DJ Deeon, the Chicago DJ and producer who helped create the ghetto house subgenre in the early 1990s, has died, according to an administrator’s post on his Facebook page. Chicago label Teklife confirmed the news in an email to Pitchfork. No cause of death was given, but Deeon posted “pray for me” from a hospital bed last week. He had survived cancer treatment, a series of strokes, quadruple bypass surgery, and a leg amputation in recent years, according to a 2020 fundraising campaign.

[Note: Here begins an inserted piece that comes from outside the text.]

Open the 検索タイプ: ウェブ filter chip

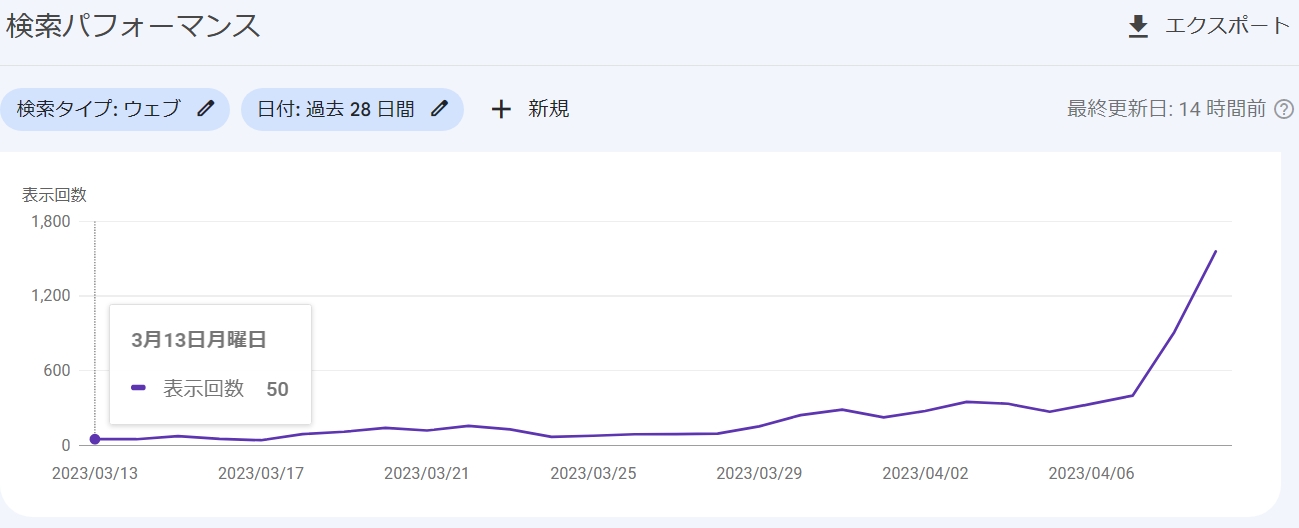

DJ Deeon was part of a cluster of Chicago-based house DJs, alongside the likes of Traxman and DJ Slugo, that innovated the minimal, raunchy strand of house that became known as ghetto house (and inspired Detroit spinoff ghettotech). He prolifically released singles and EPs (including “Freak Like Me,” “House-O-Matic,” and “Shake What Your Momma Gave Ya”) from the mid-1990s to the mid-2000s, often through Jesse Saunders’ Dance Mania. In more recent years, he continued to release, reissue, and remix tracks via labels such as Numbers and Teklife.
Daft Punk named Deeon among the formative lynchpins of dance music in their 1997 track “Teachers.”
Artists including Fucked Up and Matthew Herbert have also paid tribute to DJ Deeon.